Sem Volta
Duas voltas para a esquerda. Tinha mais alguma coisa que não lembrava. Mas esta parte em específico não conseguia esquecer, até porque lhe haviam frisado bastante: “Duas voltas para a esquerda”.
E ali estava ele, no meio do mato. Perdera-se naquele lugar em busca do corpo do irmão.
Algumas horas atrás, jantava junto à sua família. O mesmo arroz e feijão de sempre, cozidos nas únicas panelas que se encontravam em seu barraco. Foi quando recebeu a notícia.
Desceu a favela correndo. Era seu único irmão. Pela diferença de idade que existia entre os dois, ele o tinha como um filho. E agora estava morto. Não conseguia aceitar.
Desceu, pelas vielas, como um raio. Dos seus olhos, lágrimas e indignação. Tratava-se de um acerto de contas. Seu moleque tinha sido assassinado. Depois de tudo que ele havia feito. Não havia mais dívida a ser paga; e mesmo assim, havia sido morto, o seu garoto. No seu peito, o vazio e confusão, num híbrido poético de dor e tristeza. De fazer qualquer sambista se emocionar.
Desceu, através de um vale. Donde alma quase nunca retorna. Fundo. Dentro de sua própria dor. Cedeu à sua fraqueza. Uma das poucas que tinha. O amor pelo irmão.

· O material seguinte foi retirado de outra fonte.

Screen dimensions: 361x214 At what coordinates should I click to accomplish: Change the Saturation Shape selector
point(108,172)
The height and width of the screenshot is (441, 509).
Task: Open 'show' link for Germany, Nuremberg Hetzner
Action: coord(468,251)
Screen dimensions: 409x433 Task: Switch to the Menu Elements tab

Fazia dois dias, que já se encontrava sumido na mata. Procurava o corpo do seu quase filho. Guiado por uma voz, que acreditava ter ouvido ali por perto. Vindo da própria mata. “Duas voltas para esquerda”, dentre outras coisas; ele seguia a fio o que conseguia lembrar. Sem saber ao certo que lado era direita ou esquerda, ou quantas vezes já tinha dado duas voltas, ou mesmo, que já tinha encontrado, o que não procurava - O inferno.
No barraco, a triste imagem de sua mulher e filhos, rezando ajoelhados. Duas velas acesas e nenhum sinal de esperança, em qualquer parte daquela favela.
“O lê lê. O la la...”.
Do outro lado da cidade, o carnaval. Era fevereiro.